Today, the machine learning algorithms are extensively used to find the solutions to various challenges arising in manufacturing self-driving cars. With the incorporation of sensor data processing in an ECU (Electronic Control Unit) in a car, it is essential to enhance the utilization of machine learning to accomplish new tasks. The potential applications include evaluation of driver condition or driving scenario classification through data fusion from different external and internal sensors - like lidar, radars, cameras or the IoT (Internet of Things).
The applications that run the infotainment system of a car can receive the information from sensor data fusion systems and for example, have the capability to direct the car to a hospital if it notices that something is not right with the driver. This application based on machine learning also includes the driver’s speech and gesture recognition and language translation. The algorithms are classified as an unsupervised and supervised algorithms. The difference between both of them is how they learn.
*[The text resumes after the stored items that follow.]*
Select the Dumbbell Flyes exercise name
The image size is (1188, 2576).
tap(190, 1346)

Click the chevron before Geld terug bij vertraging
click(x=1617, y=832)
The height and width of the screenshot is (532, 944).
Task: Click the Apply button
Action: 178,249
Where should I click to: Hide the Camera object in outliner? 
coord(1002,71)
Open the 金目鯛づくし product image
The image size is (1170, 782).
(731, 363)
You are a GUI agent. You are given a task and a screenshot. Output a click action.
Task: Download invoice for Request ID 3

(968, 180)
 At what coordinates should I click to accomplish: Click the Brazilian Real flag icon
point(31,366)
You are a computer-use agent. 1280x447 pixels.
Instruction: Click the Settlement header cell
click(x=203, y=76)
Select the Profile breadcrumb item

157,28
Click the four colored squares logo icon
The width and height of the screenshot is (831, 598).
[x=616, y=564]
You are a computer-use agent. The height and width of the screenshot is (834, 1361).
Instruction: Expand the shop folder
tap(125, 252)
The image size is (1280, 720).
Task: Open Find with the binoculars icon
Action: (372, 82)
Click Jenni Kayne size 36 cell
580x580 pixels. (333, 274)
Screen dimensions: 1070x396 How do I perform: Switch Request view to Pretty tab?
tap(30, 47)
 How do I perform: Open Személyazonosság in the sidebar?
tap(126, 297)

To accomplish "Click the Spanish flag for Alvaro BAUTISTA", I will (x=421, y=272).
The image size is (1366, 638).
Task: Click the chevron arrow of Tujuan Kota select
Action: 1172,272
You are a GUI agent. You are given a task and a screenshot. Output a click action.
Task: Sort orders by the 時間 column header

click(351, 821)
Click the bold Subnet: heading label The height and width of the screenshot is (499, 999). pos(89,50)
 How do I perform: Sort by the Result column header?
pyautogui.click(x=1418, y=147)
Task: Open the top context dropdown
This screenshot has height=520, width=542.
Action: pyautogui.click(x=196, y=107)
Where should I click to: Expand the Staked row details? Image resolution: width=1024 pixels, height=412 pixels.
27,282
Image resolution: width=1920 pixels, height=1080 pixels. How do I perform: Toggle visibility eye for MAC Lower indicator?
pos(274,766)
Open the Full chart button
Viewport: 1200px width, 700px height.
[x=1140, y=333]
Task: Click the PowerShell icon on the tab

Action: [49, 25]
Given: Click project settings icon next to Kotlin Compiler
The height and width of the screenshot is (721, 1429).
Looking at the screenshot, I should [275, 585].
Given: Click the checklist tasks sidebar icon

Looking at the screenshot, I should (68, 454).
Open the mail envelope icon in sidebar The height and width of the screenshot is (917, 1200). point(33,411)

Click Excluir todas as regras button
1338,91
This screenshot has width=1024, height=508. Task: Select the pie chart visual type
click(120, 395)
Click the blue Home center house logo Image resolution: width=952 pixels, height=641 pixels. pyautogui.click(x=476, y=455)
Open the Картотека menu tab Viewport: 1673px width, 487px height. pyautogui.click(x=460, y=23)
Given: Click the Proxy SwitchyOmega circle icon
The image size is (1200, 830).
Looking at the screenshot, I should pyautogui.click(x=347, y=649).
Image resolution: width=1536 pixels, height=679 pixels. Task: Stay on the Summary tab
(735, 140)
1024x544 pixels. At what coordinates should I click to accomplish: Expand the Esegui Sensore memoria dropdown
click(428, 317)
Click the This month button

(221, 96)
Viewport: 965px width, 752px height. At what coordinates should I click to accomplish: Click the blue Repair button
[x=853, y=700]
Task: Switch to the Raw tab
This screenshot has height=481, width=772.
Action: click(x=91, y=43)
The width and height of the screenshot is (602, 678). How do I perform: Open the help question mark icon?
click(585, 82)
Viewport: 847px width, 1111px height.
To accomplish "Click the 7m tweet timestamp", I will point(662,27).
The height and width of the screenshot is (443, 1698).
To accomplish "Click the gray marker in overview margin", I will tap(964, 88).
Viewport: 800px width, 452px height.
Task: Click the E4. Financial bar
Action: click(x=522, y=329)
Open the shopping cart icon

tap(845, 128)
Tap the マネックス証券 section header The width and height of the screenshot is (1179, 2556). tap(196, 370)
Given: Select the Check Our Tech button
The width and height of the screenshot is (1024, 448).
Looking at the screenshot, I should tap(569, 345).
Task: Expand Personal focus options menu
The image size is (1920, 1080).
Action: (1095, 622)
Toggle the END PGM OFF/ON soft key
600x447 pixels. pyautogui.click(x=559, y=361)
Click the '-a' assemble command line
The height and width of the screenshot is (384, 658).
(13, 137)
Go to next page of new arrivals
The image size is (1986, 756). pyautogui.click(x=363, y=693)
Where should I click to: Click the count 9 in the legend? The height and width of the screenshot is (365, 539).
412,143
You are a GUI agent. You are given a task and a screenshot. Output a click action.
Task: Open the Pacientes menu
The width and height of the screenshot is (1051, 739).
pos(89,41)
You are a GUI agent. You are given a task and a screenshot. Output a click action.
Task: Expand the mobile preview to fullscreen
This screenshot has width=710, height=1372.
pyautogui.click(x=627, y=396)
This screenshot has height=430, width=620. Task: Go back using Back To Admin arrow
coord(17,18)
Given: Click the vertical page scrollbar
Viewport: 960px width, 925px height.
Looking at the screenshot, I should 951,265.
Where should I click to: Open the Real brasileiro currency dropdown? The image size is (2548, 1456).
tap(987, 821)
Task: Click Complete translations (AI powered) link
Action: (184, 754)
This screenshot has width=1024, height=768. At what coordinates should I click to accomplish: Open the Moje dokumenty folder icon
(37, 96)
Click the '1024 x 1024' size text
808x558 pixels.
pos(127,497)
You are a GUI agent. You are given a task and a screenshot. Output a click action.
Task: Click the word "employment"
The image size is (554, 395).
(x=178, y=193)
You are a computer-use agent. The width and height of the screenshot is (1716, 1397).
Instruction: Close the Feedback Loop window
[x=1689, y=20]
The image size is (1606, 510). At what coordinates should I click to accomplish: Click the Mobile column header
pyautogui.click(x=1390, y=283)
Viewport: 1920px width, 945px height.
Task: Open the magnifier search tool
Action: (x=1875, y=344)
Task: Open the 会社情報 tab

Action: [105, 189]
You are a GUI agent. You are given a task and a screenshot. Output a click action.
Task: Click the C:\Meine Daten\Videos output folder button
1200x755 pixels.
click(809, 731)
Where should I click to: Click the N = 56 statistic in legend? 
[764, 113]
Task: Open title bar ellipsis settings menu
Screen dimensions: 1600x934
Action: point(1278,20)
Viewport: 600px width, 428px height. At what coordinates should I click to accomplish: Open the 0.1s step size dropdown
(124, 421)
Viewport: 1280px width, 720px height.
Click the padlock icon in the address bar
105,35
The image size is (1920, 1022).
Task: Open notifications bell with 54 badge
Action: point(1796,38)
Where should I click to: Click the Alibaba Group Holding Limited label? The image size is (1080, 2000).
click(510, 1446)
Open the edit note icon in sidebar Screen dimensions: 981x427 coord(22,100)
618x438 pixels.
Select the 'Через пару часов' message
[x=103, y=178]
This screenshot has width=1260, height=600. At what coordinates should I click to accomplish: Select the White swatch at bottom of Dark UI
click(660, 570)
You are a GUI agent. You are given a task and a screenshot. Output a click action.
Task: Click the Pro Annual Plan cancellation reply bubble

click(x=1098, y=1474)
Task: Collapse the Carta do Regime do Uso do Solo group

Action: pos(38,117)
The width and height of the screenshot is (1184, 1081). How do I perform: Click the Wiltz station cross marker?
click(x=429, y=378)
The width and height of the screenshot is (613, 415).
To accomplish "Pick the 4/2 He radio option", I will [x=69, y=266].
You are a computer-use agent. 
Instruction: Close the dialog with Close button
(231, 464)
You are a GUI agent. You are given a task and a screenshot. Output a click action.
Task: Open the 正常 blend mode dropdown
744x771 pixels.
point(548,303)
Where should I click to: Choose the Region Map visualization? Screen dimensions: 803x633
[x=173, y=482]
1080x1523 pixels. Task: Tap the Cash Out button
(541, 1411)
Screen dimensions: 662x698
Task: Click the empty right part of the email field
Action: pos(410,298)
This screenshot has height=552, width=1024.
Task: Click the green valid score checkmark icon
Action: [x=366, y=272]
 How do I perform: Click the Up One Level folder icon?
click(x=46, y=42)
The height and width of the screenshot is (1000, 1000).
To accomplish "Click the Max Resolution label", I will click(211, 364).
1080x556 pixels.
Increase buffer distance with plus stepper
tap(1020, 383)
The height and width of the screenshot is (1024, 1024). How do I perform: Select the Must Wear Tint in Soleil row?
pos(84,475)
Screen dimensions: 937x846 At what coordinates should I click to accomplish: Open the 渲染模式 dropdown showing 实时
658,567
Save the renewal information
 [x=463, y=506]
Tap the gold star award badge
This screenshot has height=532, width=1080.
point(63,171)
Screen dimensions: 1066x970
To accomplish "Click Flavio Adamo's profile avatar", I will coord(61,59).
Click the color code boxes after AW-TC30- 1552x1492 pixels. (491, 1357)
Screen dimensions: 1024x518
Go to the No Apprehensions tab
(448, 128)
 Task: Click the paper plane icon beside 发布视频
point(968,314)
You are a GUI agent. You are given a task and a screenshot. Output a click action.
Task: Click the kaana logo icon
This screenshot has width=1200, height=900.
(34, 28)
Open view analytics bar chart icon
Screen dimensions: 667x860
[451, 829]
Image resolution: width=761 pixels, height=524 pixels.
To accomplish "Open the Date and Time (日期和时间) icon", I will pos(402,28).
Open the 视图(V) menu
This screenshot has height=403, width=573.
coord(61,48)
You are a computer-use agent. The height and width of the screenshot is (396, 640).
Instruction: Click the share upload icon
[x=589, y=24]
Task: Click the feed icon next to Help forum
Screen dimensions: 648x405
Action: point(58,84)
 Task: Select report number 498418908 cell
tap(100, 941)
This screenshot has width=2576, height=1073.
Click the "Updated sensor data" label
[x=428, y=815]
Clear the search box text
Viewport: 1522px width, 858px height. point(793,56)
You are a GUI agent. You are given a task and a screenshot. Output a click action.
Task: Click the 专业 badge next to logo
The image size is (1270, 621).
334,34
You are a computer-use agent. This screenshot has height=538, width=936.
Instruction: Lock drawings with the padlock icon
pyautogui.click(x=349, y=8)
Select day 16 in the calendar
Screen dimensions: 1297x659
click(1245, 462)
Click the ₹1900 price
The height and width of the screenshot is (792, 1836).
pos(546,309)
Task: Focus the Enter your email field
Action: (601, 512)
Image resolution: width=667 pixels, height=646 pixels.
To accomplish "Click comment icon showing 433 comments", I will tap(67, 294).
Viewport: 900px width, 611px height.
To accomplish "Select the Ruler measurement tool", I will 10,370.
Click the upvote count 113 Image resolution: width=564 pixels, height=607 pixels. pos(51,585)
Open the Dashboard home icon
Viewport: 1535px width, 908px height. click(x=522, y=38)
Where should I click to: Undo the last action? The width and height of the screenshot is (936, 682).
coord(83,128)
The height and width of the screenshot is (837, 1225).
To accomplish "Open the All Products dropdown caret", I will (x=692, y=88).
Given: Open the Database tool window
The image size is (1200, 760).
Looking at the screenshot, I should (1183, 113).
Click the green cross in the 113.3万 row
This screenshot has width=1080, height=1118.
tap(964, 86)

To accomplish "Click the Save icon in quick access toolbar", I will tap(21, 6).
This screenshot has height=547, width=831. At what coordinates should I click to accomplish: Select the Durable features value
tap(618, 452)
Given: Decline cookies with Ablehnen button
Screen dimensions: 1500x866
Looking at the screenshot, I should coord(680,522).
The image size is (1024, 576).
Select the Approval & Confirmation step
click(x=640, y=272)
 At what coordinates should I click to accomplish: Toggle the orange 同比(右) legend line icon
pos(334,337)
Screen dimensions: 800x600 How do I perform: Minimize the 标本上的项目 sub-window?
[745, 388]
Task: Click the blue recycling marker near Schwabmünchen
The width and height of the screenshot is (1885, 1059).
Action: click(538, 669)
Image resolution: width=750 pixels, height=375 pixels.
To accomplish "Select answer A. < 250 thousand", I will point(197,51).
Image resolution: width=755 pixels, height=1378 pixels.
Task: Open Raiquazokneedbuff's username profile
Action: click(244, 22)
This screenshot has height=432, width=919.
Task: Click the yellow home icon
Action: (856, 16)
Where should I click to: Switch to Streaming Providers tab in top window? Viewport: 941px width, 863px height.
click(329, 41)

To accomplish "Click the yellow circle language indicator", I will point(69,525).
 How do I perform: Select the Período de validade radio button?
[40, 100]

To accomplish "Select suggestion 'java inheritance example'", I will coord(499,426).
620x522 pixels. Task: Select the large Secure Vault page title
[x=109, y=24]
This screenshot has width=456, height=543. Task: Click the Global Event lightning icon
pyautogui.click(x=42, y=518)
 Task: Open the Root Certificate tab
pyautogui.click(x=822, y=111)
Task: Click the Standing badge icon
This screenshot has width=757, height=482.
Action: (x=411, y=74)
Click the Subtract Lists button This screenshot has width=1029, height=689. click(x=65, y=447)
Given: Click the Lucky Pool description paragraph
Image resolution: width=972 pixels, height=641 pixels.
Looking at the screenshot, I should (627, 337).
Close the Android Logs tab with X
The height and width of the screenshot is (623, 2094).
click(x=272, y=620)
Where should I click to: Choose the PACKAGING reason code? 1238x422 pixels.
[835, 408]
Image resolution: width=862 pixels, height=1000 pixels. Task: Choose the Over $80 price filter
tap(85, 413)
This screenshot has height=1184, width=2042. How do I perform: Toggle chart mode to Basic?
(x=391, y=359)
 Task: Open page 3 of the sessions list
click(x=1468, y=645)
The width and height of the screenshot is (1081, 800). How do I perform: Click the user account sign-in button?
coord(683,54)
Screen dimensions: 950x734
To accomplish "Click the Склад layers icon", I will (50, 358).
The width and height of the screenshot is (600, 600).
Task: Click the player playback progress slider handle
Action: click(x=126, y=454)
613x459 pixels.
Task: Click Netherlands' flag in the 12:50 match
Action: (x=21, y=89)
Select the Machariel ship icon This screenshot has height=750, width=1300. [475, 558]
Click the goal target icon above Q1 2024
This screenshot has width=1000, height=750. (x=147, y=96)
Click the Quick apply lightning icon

The Supervised algorithms make use of a training dataset to learn and they continue to learn till they get to the level of confidence they aspire for (the minimization of the probability of error). The supervised algorithms can be sub-categorized into regression, classification and anomaly detection or dimension reduction.
The Unsupervised algorithms try to derive value from the available data. This implies, within the available data, an algorithm develops a relation in order to detect the patterns or divides the data set into subgroups depending on the level of similarity between them. The Unsupervised algorithms can be largely sub-categorized into association rule learning and clustering.
The reinforcement algorithms are another set of machine learning algorithms which fall between unsupervised and supervised learning. For each training example, there is a target label in supervised learning; there are no labels at all in unsupervised learning; the reinforcement learning consists of time-delayed and sparse labels - the future rewards.